Ce livre qui ne se comprend qu'après « Totalité et infini » renchérit sur l'hyperbole jusqu'à lui donner un tour paradigmatique. C'est en tant que dédire que l'assignation à la responsabilité adopte le tour de l'hyperbole, dans un registre de l'excès non encore atteint. Ainsi l'assignation à responsabilité est-elle rapportée à un passé plus vieux que tout passé remémorable, donc encore susceptible de reprise dans une conscience présente ; l'injonction relève d'un en-deçà de tout commencement, de toute archè : le dédit de l'archè se nomme an-archie. Relève encore de l'hyperbole l'évocation de l'être assigné, qui ne serait l'envers d'aucune activité, donc d'« une responsabilité qui ne se justifie par aucun engagement préalable ».
A partir de là, nous fait remarquer Ricoeur, « le langage se fait toujours plus excessif : `obsession de l'Autre', `persécution par l'Autre', enfin et surtout `substitution du moi à l'Autre'. Ici est atteint le point paroxystique de toute l'oeuvre : ` sous l'accusation de tous, la responsabilité va jusqu'à la substitution, le sujet est otage'...Cette expression, excessive entre toutes, est jetée là pour prévenir le retour insidieux de l'auto-affirmation de quelque `liberté clandestine et dissimulée' jusque sous la passivité du soi assigné à la responsabilité ».

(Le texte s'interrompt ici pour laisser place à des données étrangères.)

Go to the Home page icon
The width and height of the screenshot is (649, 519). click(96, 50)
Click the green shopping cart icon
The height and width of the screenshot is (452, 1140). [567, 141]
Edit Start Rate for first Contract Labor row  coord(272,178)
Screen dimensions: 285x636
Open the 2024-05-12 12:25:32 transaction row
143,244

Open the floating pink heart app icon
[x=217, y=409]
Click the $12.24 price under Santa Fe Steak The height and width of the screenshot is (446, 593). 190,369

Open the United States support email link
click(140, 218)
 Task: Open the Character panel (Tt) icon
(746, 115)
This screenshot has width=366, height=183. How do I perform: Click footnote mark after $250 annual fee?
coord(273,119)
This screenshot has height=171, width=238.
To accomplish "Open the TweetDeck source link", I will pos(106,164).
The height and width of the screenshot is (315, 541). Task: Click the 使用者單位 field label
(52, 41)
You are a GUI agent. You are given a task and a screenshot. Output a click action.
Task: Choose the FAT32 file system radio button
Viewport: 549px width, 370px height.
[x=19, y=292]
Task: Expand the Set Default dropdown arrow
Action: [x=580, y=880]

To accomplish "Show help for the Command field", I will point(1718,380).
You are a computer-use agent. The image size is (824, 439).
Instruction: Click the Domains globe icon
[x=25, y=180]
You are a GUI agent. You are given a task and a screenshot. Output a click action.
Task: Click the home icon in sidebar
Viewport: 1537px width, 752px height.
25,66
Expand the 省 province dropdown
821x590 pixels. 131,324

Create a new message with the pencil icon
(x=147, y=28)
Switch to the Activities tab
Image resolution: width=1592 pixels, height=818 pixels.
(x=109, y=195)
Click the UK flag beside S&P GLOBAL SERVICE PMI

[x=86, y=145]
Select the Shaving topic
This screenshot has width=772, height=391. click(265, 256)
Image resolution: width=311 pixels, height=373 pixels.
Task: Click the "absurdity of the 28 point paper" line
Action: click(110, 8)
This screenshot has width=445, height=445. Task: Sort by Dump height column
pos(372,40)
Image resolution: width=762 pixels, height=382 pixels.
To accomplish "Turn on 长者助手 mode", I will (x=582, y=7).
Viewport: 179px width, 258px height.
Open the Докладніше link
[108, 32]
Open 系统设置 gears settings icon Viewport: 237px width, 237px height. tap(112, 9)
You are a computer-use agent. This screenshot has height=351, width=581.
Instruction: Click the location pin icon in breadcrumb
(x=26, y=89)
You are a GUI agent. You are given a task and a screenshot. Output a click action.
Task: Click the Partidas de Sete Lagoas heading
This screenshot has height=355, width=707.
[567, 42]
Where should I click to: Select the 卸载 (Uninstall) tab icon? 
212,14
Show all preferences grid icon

A Ricoeur, « le paroxysme de l'hyperbole paraît tenir à l'hypothèse extrême - scandaleuse même - que l'Autre n'est plus ici le maître de justice comme dans Totalité et Infini, mais l'offenseur, lequel, en tant qu'offenseur ne requiert pas moins le geste qui pardonne et qui expie. Que ce soit bien là le lieu où E. Lévinas voulait conduire son lecteur n'est pas douteux : `Que l'emphase de l'ouverture soit la responsabilité pour l'Autre jusqu'à la substitution - le pour l'autre du dévoilement, de la monstration à l'autre, virant en pour l'autre de la responsabilité - c'est en somme la thèse du présent ouvrage' ».